UK and Australian scientists have been able to show ways in which we can markedly improve drug targeting of solid tumours, using tiny 'biosensors' along with new advanced imaging techniques.
In real time and in three dimensions, these technologies can show us how cancers spread and how active cancer cells respond to a particular drug. They can also tell us how much, how often and how long to administer drugs. Finally, using preclinical models of the disease, they can guide the use of 'combination therapies', techniques that enhance drug delivery by breaking up the tissue surrounding a tumour.

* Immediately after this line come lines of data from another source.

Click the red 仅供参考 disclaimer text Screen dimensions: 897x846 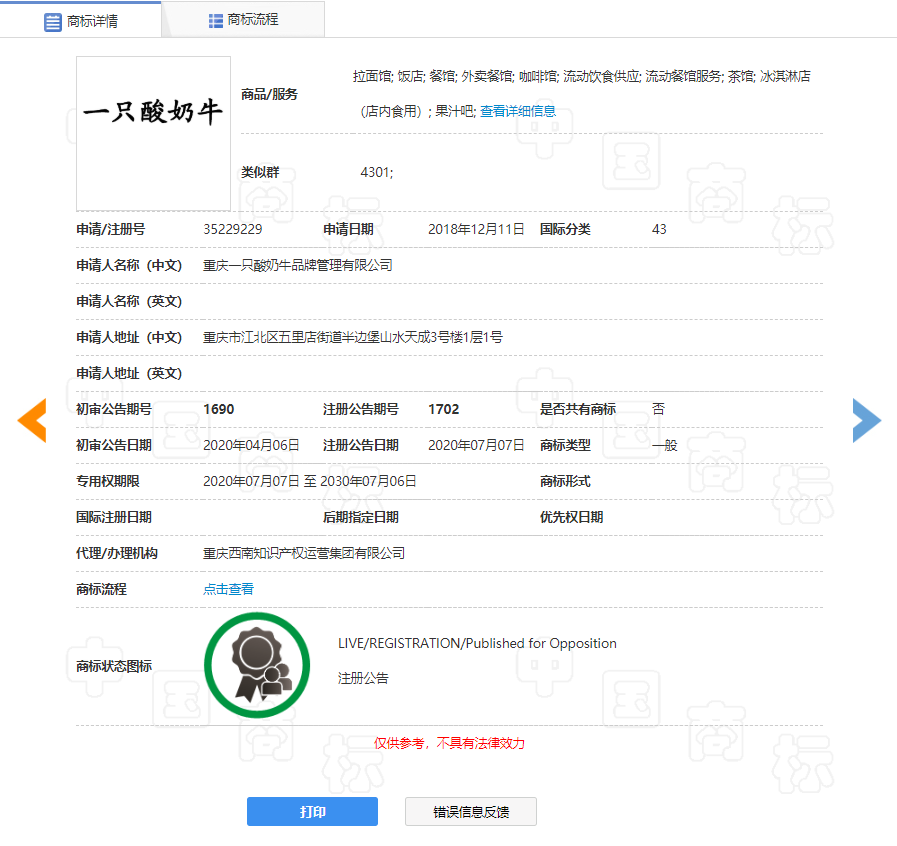[x=449, y=743]
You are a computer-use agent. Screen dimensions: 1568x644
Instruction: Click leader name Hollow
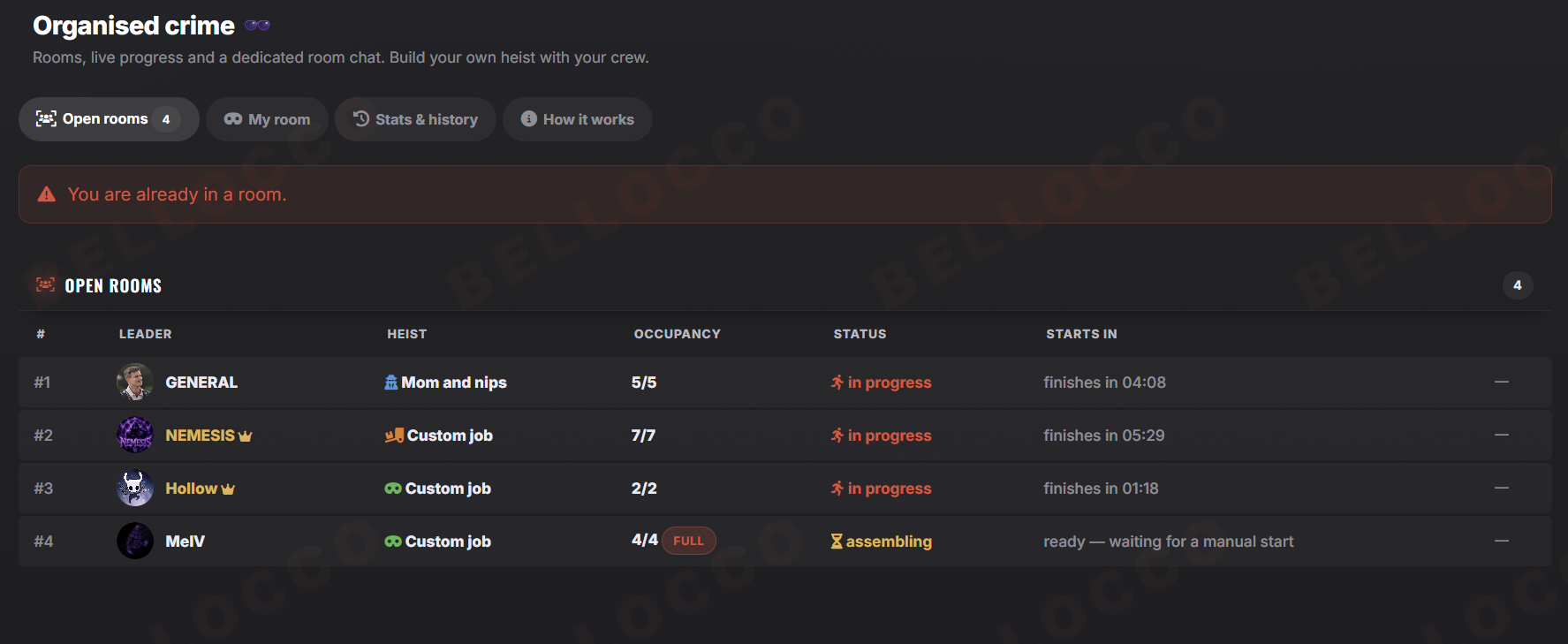pos(192,489)
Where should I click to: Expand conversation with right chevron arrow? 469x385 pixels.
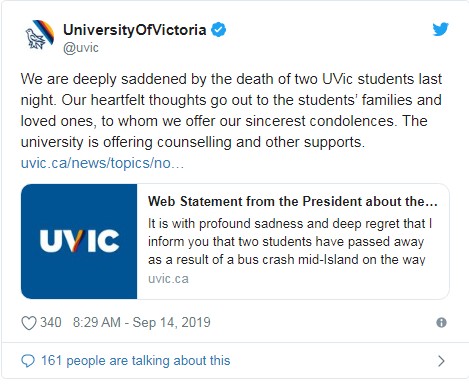pyautogui.click(x=441, y=361)
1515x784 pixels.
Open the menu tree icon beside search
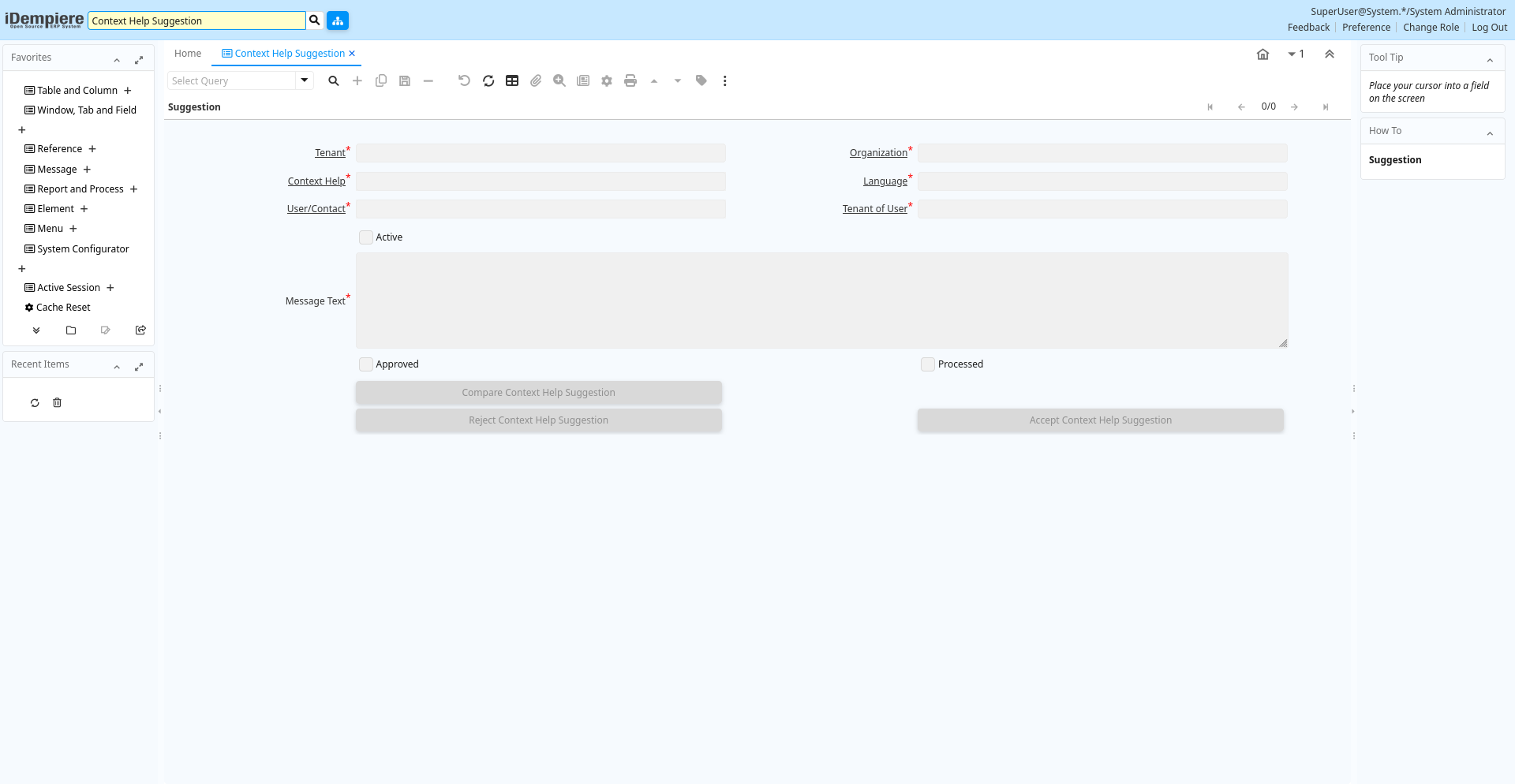pyautogui.click(x=338, y=21)
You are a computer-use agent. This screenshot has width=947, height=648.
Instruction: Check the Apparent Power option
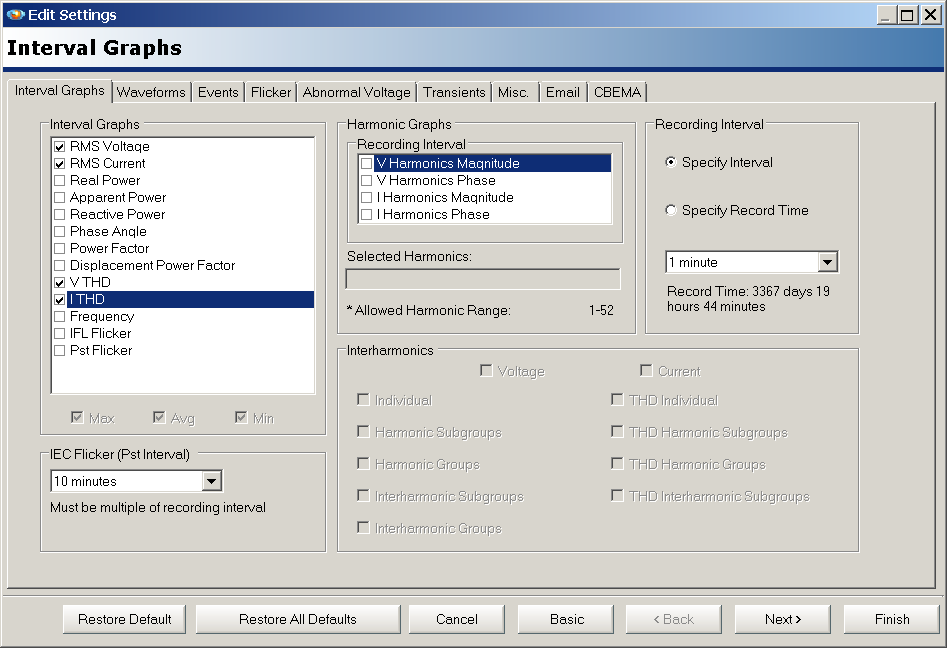click(58, 197)
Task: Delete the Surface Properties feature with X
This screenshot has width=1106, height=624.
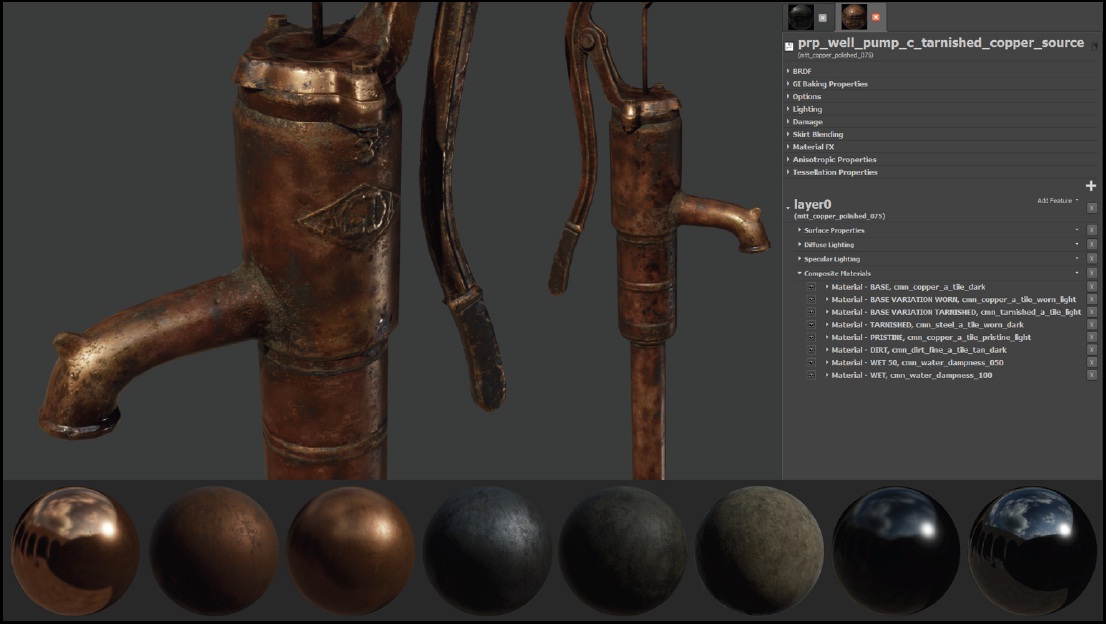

The study was performed by Dr Paul Timpson of the Garvan Institute of Medical Research and Professor Kurt Anderson of the Beatson Institute for Cancer Research in Glasgow, UK. PhD student Max Nobis studied the signaling protein 'Src', which becomes activated to drive invasive pancreatic cancer, and looked at how it could best be deactivated by a small molecule inhibitor - currently in phase II clinical trials - known as 'dasatinib'. Their findings are published in the journal Cancer Research, now online.
"We have already shown that Src is activated in pancreatic tumours and we knew that dasatinib deactivates Src and could partially reduce the spread of this form of cancer. Through a collaborative partner in the US, we had access to FRET (Fluorescence Resonance Energy Transfer) imaging technology," said Dr Paul Timpson.
"Until now, we have been limited to studying tumour signalling in two dimensions - and lacked a dynamic way of reporting on drug targeting in live tumour tissue. Nanotechnology opens up a portal into living tissue that allows us to watch cancers spreading, and to determine which parts of a tumour we should be targeting with drugs."